RCUE Aerial Algae Monitoring
- Carol Thornber (URI Biological Sciences)
- Chris Deacutis (RI Department of Environmental Management)
- Giancarlo Cicchetti (US EPA).
- Jordan Kirby
- William Fanning
Harmful macroalgal blooms occur in coastal estuarine systems worldwide. Algal blooms (dense, floating aggregations) can create significant ecological and economic effects on coastal communities. Bloom decomposition can lead to hypoxia-induced fish kills, create noxious smells, impact fisheries, and detract visits by tourists and locals. Marine fish distributions in Narragansett Bay have already shifted due to climate change, and many other species, including bloom-forming macroalgae, are predicted to increase in density and distribution due to increased growth rates from higher water temperatures.

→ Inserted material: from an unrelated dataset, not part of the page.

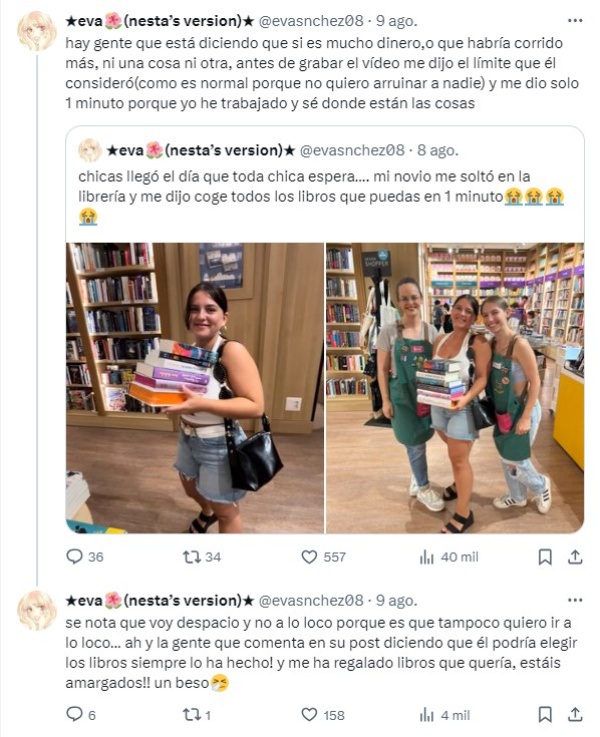
Task: Open right photo with bookstore employees
Action: click(x=455, y=388)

Developing innovative, rapid methods of monitoring coastal systems for these blooms is of critical importance, as current techniques involve either time-intensive quantitative surveys or expensive aerial manned helicopter surveys. The current state of the art for macroalgal monitoring relies on painstaking manual quadrat/transect surveys (Figure 1). These quantitative limited-area assessments can only be conducted during low tides. While PI Thornber has a long-term dataset (started in 2005; e.g. Guidone et al 2013 Harmful Algae), the combination of labor intensive sampling with time pressure severely limits the geographic coverage of the data collected. PIs Thornber and Deacutis have also previously used aerial surveys with manned helicopters to gather data on macroalgal blooms for several years. However, operating a helicopter is expensive, and many areas with high algal abundance cannot be properly surveyed because of flight path restrictions to the PVD airport. Collection of high quality imagery is difficult without special camera mounts, pilots trained in research methods, and helicopters with specialized navigation equipment, all of which are costly.

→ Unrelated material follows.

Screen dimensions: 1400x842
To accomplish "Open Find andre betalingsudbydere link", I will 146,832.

Starting in March 2014, we will work to demonstrate a novel and cost effective technique -- aerial imaging of macroalgal blooms by small autonomous robotic helicopters -- which can be used to measure changes in ecosystem structure over time. To validate the technique, we will perform robotic surveys ground-truthed by simultaneous quantitative biomass collection surveys. We will demonstrate that (a) an aerial robot can provide complete image coverage of a large sample area; (b) we can properly associate the resulting images with sampling locations on the ground; and (c) we can accurately estimate macroalgal blooms percent cover, biomass, and dominant species composition from the aerial images combined with limited on the ground sampling.
Using an image processing technique known as Structure from Motion (SfM) the aerial images can be used to create a highly accurate geo-referenced 3-D surface. The images above show Round Hill Beach, in Massachusetts in a mosaic produce using AgiSoft on images from a 3DRobotics IRIS+ quadrotor.